Patients with diabetes or substance use disorders had a harder time finding bathrooms – and thus washing their hands – before taking their insulin or suboxone, a medication for opioid use disorder. Kelly said he’s seen patients admitted to the hospital for injection-related infections “uncountable times.”

And for a homeless population, safely storing medications – or even keeping them close – is a serious challenge. “We get a lot of calls about lost medications, stolen medications,” said Ana Enriquez, a health care coordinator at Community-University.

Like other safety net providers, Community-University Health Care Center has focused on workarounds “All of the suboxone patients get my cell phone number and can text me,” Enriquez said.

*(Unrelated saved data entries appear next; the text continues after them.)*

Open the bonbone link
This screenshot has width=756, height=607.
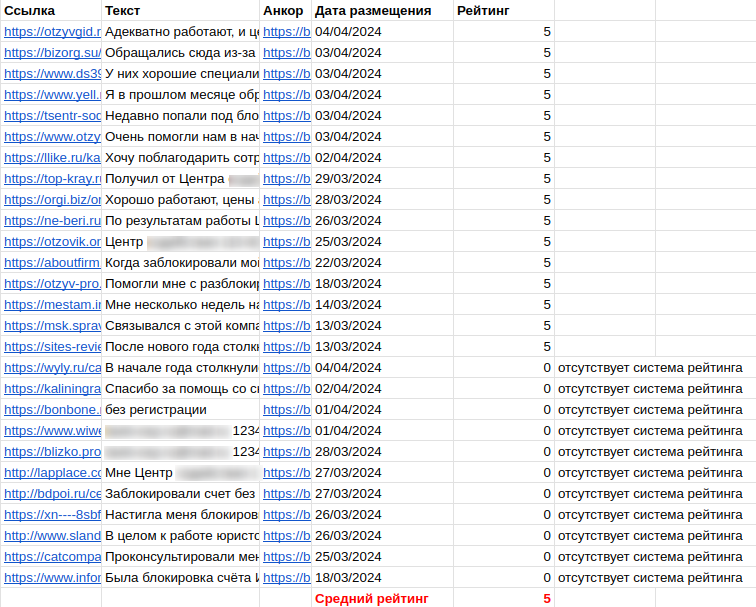52,410
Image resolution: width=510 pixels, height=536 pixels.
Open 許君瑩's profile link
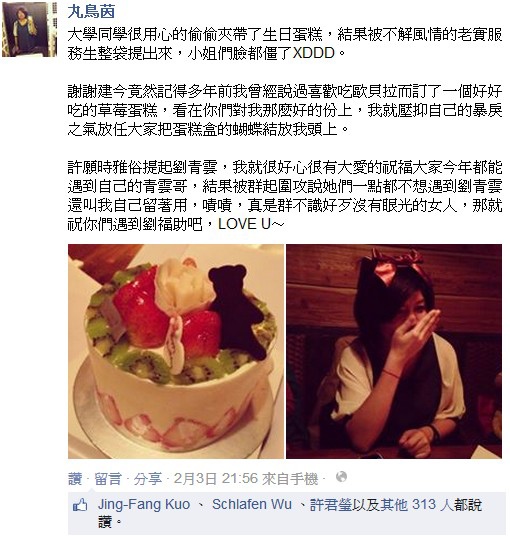click(x=331, y=505)
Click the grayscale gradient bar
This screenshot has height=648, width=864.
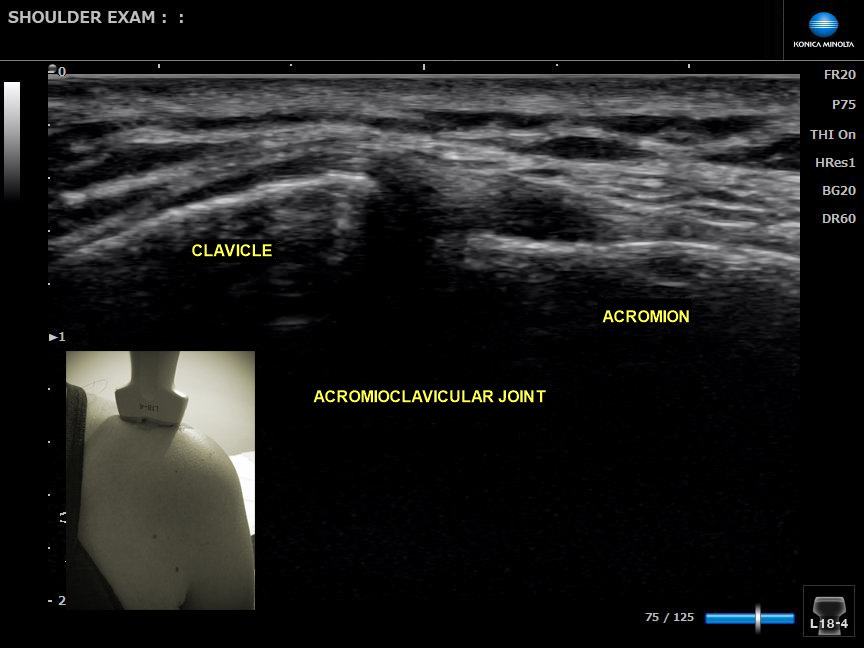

Patients who are experiencing homelessness may text her from a friend’s phone, telling her they’ll be available at that number for one day only. “That’s how we roll with the suboxone program. It’s high intensity at all times, because there’s such a high risk of relapse and overdose,” she explained.

And the phone can be an effective way to treat patients. Kelly recalled an unsheltered patient who was trying to overcome a fentanyl addiction but found the withdrawal symptoms difficult to work through. Through telemedicine, Kelly and the patient worked out a successful treatment regime. “The patient was really able to stay focused,” he said.

A new way to shelter

Despite the difficulties, there have been some silver linings.

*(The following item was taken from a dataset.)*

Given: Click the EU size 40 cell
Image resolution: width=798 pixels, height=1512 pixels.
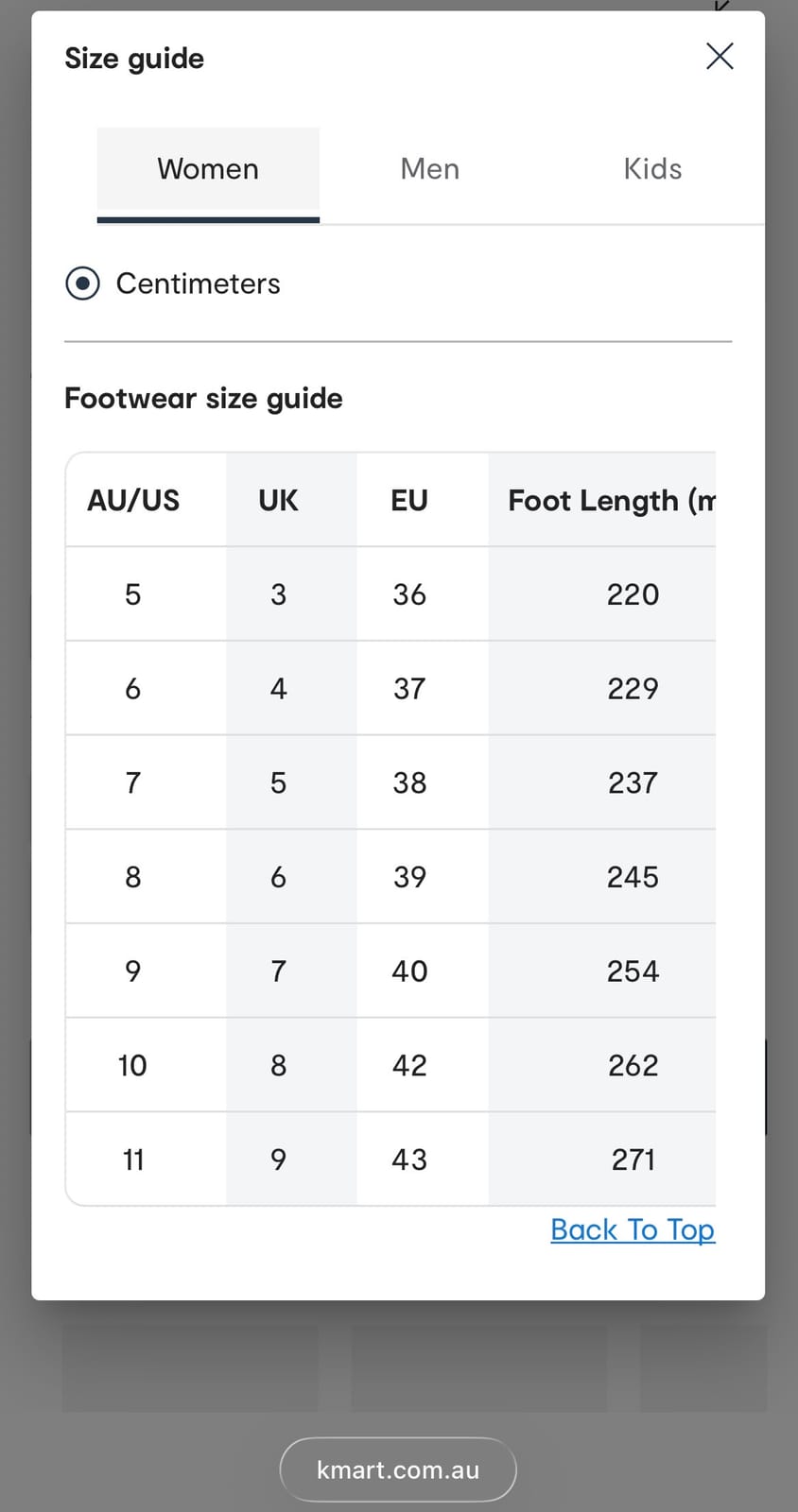Looking at the screenshot, I should (409, 971).
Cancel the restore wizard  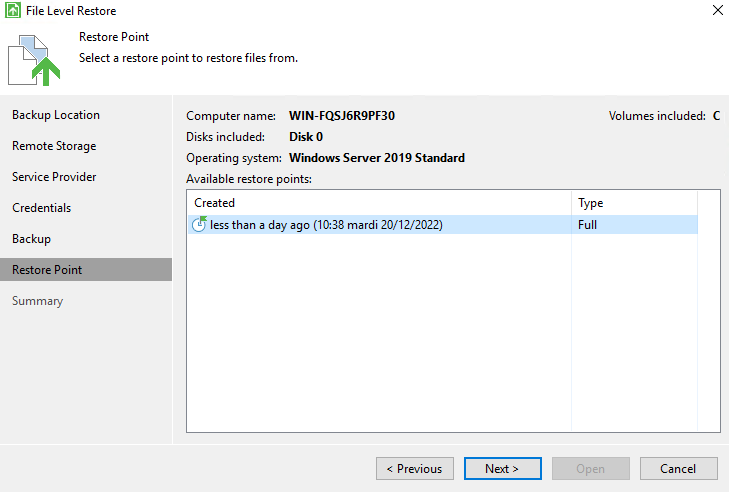pyautogui.click(x=678, y=469)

For one, Watts said, both the Centers for Disease Control and Prevention and the Department of Housing and Urban Development developed guidelines for people living in shelters and encampments, helping to reduce confusion. “We were really pleased that they contacted us and asked for our input,” he added.

In turn, “that led to some cities, many cities, saying, ‘We have to protect the health of people experiencing homelessness,’” Watts said. In part, that translated into arranging for unsheltered individuals and families to stay in hotels and similar non-congregate settings to keep them safe during the pandemic.

Santa Clara County’s Valley Homeless Healthcare Program, which encompasses California’s Silicon Valley, is one such example. Even before the first shelter-in-place orders were given, Medical Director Dr. Cheryl Ho and her colleagues began having conversations about how best to care for their homeless patients. Within two days of the first orders, the program began moving unsheltered individuals into hotels.

“They didn’t have anywhere to go, and they didn’t have anywhere to play it safe,” Ho said. “We just felt like our homeless neighbors were being forgotten.”

Because there wasn’t enough room for everyone, the program focused on people who were 70 or older, or who had three or more health conditions that would put them at increased risk. People who tested positive for Covid were housed in hotels through a separate program. At one point, there were 1,000 people staying in Santa Clara County hotels.

Retired doctors were called upon to provide telehealth services, medications were delivered directly to rooms, and the program brought its medical mobile unit.

For Ho, housing people experiencing homelessness during the pandemic was about doing the right thing. “There’s a tale of two cities in every community in the United States, but I think it’s especially striking in Silicon Valley,” she said. “We cannot let our neighbors die of Covid when we have the resources in place.”

This temporary housing proved to have another benefit: It was easier to provide services, from health care to more permanent housing opportunities, to people in shelters. Afram-Gyening, Franza, and Ho all reported significant numbers of people who went into permanent housing after spending time in shelter-in-place hotels.

“It really made a dent in [the number of] unsheltered homeless. The ability to house them and surround them with support structure really kept them away from the streets,” Afram-Gyening said. “That was the beauty of it.”


Since the pandemic began, Direct Relief has supported safety net providers and other organizations serving people experiencing homelessness across the United States. In particular, the organization provided $487,000 in medical support to Camillus Health Concern and $36,000 to Community-University Health Care Center, and served as a sponsor for the National Health Care for the Homeless Council’s 2021 Conference and Policy Symposium.